Bitcoin Forum

Bitcoin => Development & Technical Discussion => Topic started by: matt.collier on July 26, 2011, 08:27:45 PM



Title: Bitcoin client operating with a finite amount of disk space
Post by: matt.collier on July 26, 2011, 08:27:45 PM
Just finished reading some of the topics relating to concerns about the present and eventual size of the block chain.

Presently, the .bitcoin directory which contains the block chain is in excess of 600MB.  In my opinion, this is a non-trivial amount of disk space.  I among others have developed environments designed to assist with client security that involve running the client from a USB memory stick or other devices with resource limitations.

I read in one post, that it not necessary for every client to download/save the entire block chain in order to send/receive bitcoin.  Is a bitcoin client with this feature somewhere on the horizon?

Thanks for considering this issue and all your excellent work!

Matt


Title: Re: Bitcoin client operating with a finite amount of disk space
Post by: kjj on July 26, 2011, 08:45:15 PM
The exact shapes of lightweight clients and protocols are not yet known, but lots of people are thinking about / working on them.


Title: Re: Bitcoin client operating with a finite amount of disk space
Post by: ctoon6 on July 26, 2011, 09:22:47 PM
the blockchain right now is not 600mb, its more like 400, excluding the index files. and that can be compressed to at least 80% of the original size. and (http://www.newegg.com/Product/ProductList.aspx?Submit=Property&N=100007960&IsNodeId=1&PropertyCodeValue=3094%3A29390%2C3094%3A25474&bop=And&Order=PRICE&PageSize=100). 16 gigs should be good for a linux install and 2 more years worth of blockchain worst case.


Title: Re: Bitcoin client operating with a finite amount of disk space
Post by: matt.collier on July 26, 2011, 11:06:24 PM
the blockchain right now is not 600mb, its more like 400, excluding the index files. and that can be compressed to at least 80% of the original size. and (http://www.newegg.com/Product/ProductList.aspx?Submit=Property&N=100007960&IsNodeId=1&PropertyCodeValue=3094%3A29390%2C3094%3A25474&bop=And&Order=PRICE&PageSize=100). 16 gigs should be good for a linux install and 2 more years worth of blockchain worst case.

Can you say more about compressing the data?  How could this be accomplished in a transparent way?

I understand that there is a maximum number of transactions that can be included in a single block.  Do we know how much disk space a maxed-out block like this will consume?
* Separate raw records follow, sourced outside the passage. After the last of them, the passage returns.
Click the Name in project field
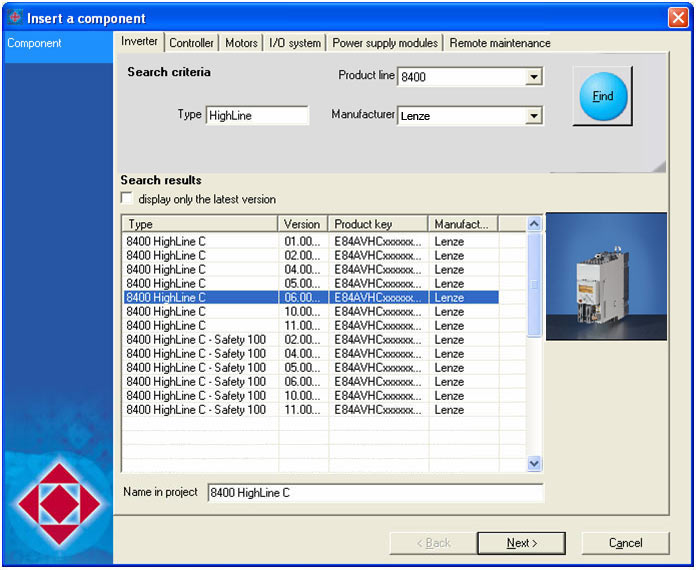 click(x=375, y=493)
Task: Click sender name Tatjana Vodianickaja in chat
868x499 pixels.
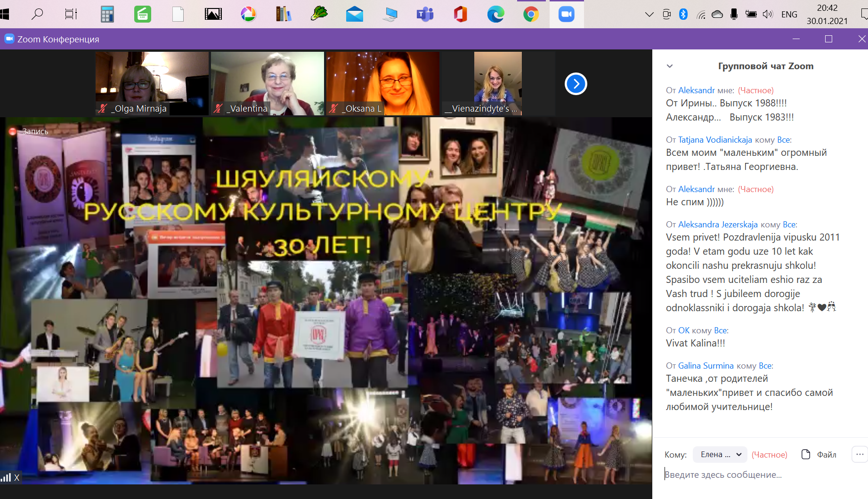Action: click(714, 140)
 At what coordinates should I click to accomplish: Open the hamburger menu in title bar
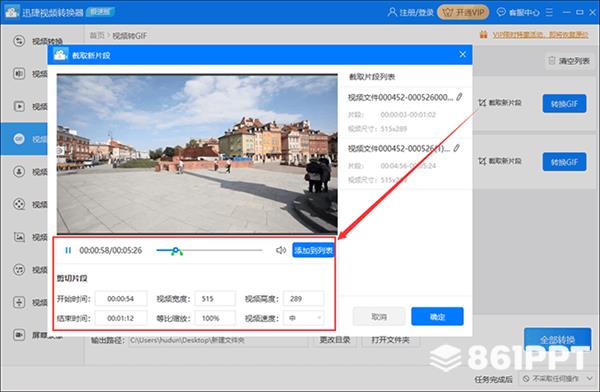pyautogui.click(x=549, y=12)
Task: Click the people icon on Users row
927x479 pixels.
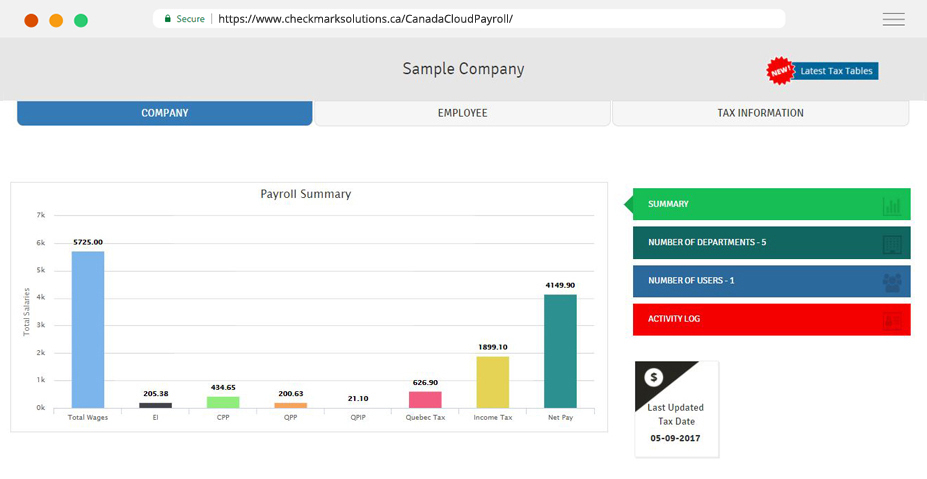Action: 892,283
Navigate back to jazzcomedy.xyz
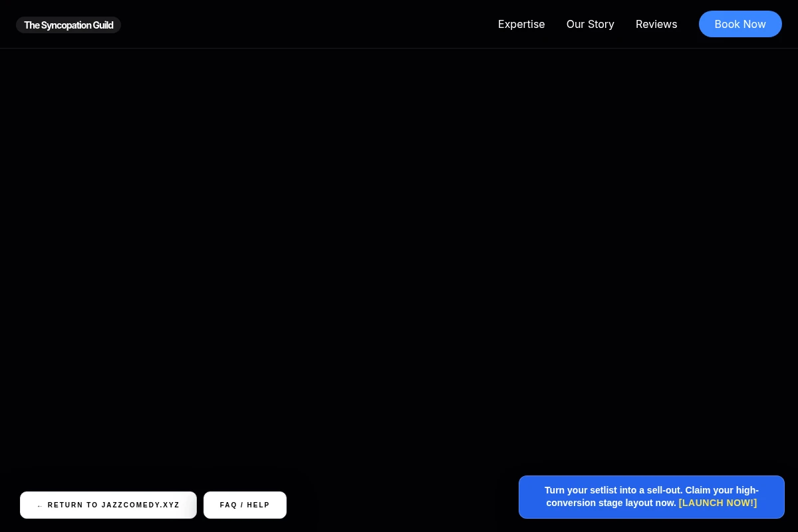 coord(108,505)
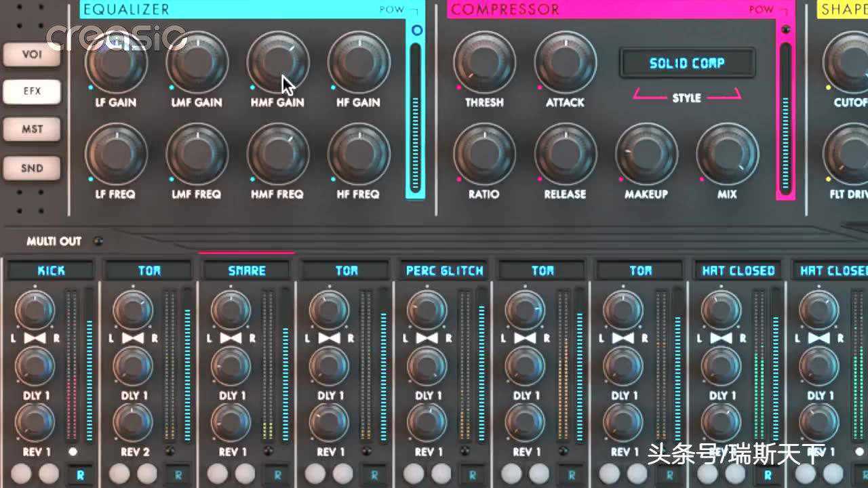The width and height of the screenshot is (868, 488).
Task: Select the VOI tab in the sidebar
Action: [31, 54]
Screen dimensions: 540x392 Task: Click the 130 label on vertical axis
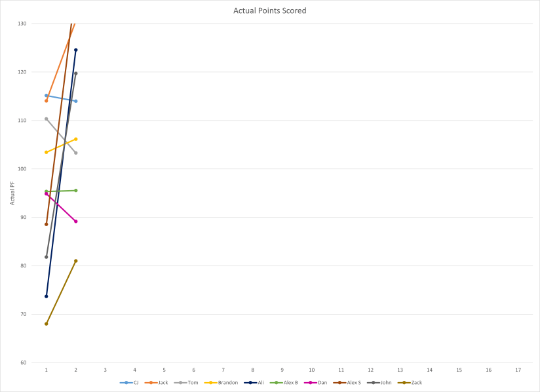click(x=23, y=24)
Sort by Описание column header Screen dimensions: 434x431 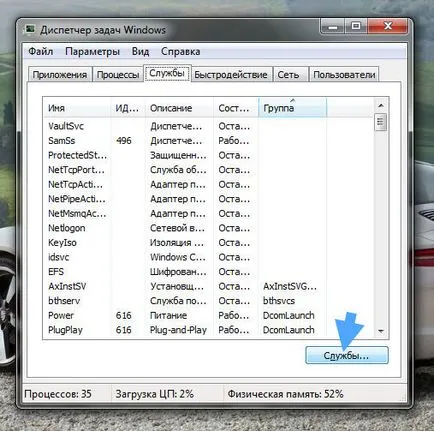click(179, 108)
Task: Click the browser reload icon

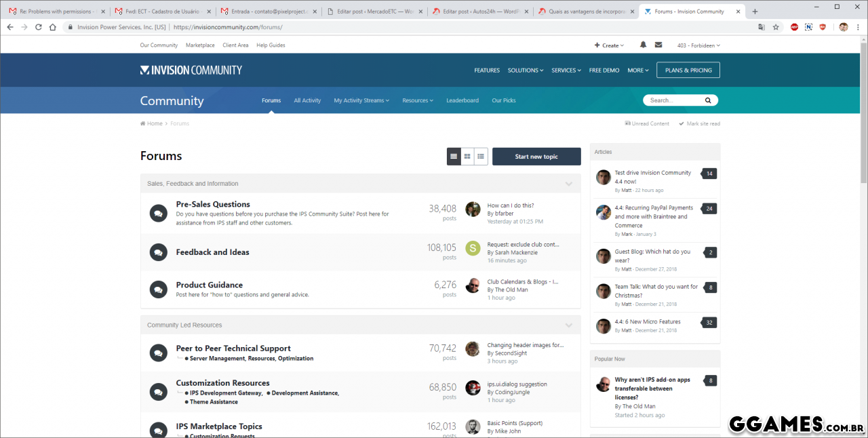Action: (39, 27)
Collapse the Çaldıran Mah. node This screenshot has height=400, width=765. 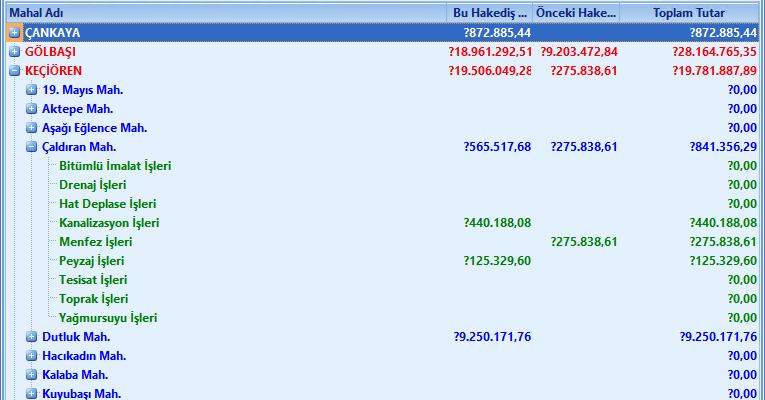[32, 147]
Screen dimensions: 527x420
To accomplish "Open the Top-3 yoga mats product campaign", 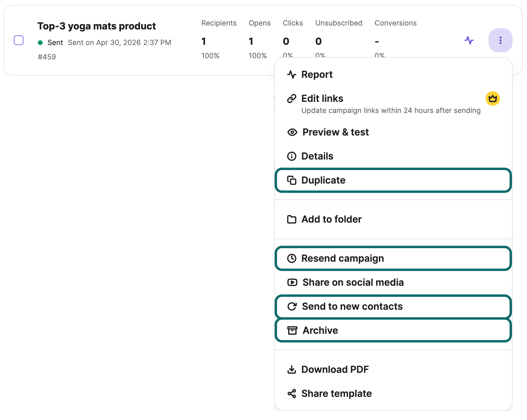I will pos(96,26).
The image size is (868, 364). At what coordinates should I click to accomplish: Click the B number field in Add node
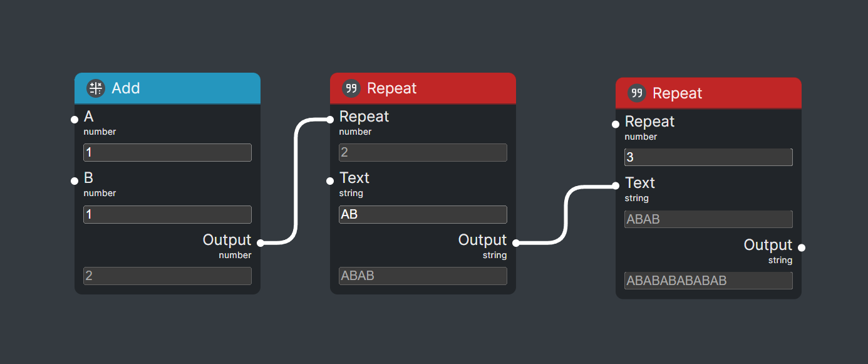(167, 214)
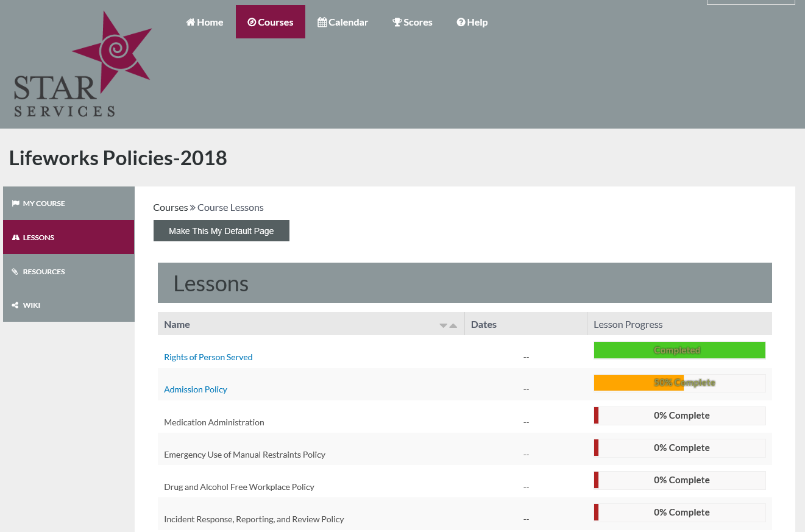
Task: Click the search field at top right
Action: coord(750,2)
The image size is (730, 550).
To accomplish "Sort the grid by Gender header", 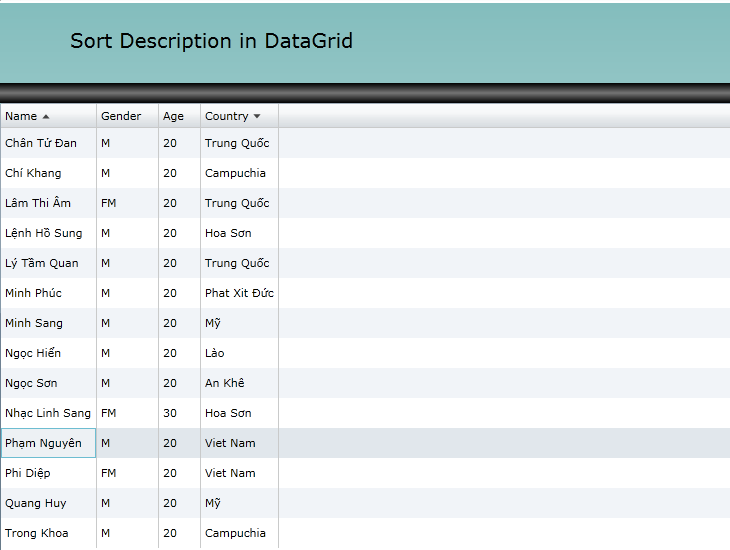I will pos(121,116).
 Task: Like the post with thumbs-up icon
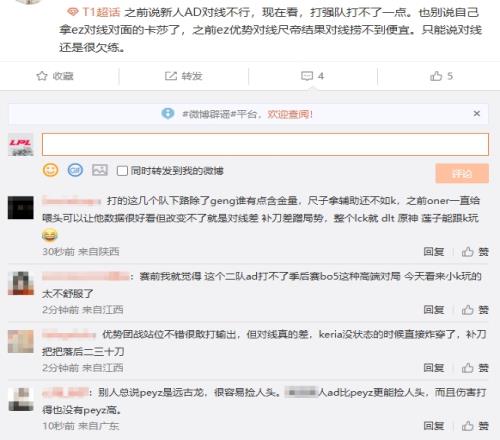(436, 76)
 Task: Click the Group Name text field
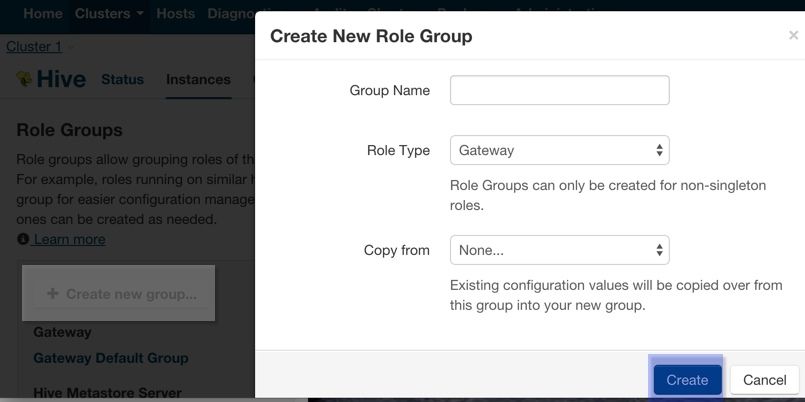pyautogui.click(x=559, y=90)
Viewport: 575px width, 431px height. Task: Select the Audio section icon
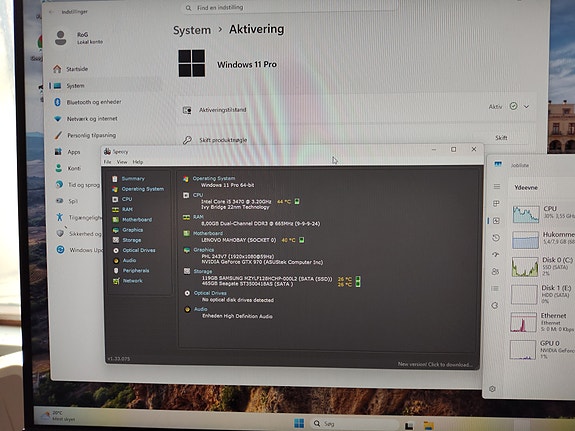point(116,260)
You state that 16 gigs should should be good for 2 years worth of block chain data.  Is this a wild-ass guess or based on some reasonable assumptions?  If the estimate is based on some assumptions, would you please share the data you used in your calculations?


Title: Re: Bitcoin client operating with a finite amount of disk space
Post by: Sukrim on July 26, 2011, 11:41:50 PM
All non-miner clients need are block headers and access to a trusted node that has the transactions cached. The headers are small enough to not be a real issue.

Also you can remove all 0 balance accounts from the local chain again, which also results in very substantial space winnings.

Please write a patch at least for the latter one, it should already be possible to do right now in the current bitcoin client.


Title: Re: Bitcoin client operating with a finite amount of disk space
Post by: payb.tc on July 27, 2011, 12:06:51 AM
but the block chain can even be shrunk with actual ZIP compression (or similar). would there be a way of making it compressed like this while being able to be accessed at the same time?

then when people install bitcoin for the first time, it'd be good if the client could download the blockchain in compressed form


Title: Re: Bitcoin client operating with a finite amount of disk space
Post by: ctoon6 on July 27, 2011, 01:17:18 AM
Can you say more about compressing the data?  How could this be accomplished in a transparent way?

I understand that there is a maximum number of transactions that can be included in a single block.  Do we know how much disk space a maxed-out block like this will consume?

You state that 16 gigs should should be good for 2 years worth of block chain data.  Is this a wild-ass guess or based on some reasonable assumptions?  If the estimate is based on some assumptions, would you please share the data you used in your calculations?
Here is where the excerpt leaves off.